The high Kiwi dollar is turning what looked like a promising season for apple growers, into yet another nightmare.
And now Nelson apple grower John McCliskie says its time the industry bucked up its ideas.
Mr McCliskie says the industry needs to start talking about how it’s going to make some money, because in the last decade the industry has had only a couple of good years.
But the industry has shrunk during that time, and it’s now reached the point where there are now many growers who are under severe economic stress.
“Investments are not occurring, growers have cutting out discretionary expenditure where they can.
"The last few months and the rise in the New Zealand dollar has exacerbated the situation dramatically this year, and where we’d hoped for a reasonable year has now turned into a very rough year.“
Mr McCliske says with growers capital now exhausted, its time the industry took a long hard look at itself.
He says the debate should not be about the industry model, but about its strategy, and developing its competitive advantage offshore, and it needs to cooperate and stop leaving money on the table.

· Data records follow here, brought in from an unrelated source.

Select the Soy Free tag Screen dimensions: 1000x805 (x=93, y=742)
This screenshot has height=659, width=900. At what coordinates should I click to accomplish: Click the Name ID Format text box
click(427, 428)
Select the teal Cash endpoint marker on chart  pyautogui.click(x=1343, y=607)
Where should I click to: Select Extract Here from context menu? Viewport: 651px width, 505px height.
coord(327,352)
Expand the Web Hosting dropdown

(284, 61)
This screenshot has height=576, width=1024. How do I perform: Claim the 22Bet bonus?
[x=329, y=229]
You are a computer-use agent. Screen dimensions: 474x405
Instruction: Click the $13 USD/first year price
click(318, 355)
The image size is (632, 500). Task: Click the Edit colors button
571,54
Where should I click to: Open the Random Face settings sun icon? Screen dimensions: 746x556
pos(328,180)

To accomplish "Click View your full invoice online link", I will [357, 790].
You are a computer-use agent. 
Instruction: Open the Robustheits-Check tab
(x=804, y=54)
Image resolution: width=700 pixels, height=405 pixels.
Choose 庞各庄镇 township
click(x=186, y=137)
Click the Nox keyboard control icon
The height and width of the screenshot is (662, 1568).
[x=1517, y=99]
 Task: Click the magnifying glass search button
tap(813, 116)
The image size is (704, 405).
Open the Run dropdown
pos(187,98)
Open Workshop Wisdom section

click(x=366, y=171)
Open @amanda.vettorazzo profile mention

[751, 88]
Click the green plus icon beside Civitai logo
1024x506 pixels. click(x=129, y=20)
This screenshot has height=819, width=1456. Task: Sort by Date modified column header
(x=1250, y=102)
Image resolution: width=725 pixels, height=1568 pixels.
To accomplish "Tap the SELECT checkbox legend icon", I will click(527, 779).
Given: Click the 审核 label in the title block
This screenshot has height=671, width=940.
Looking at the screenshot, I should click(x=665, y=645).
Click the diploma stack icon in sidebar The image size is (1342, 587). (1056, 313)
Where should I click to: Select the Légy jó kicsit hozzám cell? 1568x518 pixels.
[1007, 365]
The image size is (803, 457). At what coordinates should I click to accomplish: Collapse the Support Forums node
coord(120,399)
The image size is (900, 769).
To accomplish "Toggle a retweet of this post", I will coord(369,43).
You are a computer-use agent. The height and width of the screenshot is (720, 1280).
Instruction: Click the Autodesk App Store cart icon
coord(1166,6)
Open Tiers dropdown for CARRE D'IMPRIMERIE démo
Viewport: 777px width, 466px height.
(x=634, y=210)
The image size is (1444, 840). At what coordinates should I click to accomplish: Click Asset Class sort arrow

“You know we have 63 exporters. In total. Of which about 25 account for 90 percent all going to the same customers. Be it four supermarkets in the UK, I think 6 or seven in Germany and similar in the United States and so on.
“So we all beat a path to the same customers going through different agents or different importers in many cases who then, in turn around and quote the same fruit back to the same retailer, who he might be supplying through a different exporter. And that’s the sort of behaviour that must stop because we’re just eroding value for the grower."
Further, John McCliskie says the industry needs to continue researching R&D and develop a plan to access the Australian market, and not stuff up the opportunity.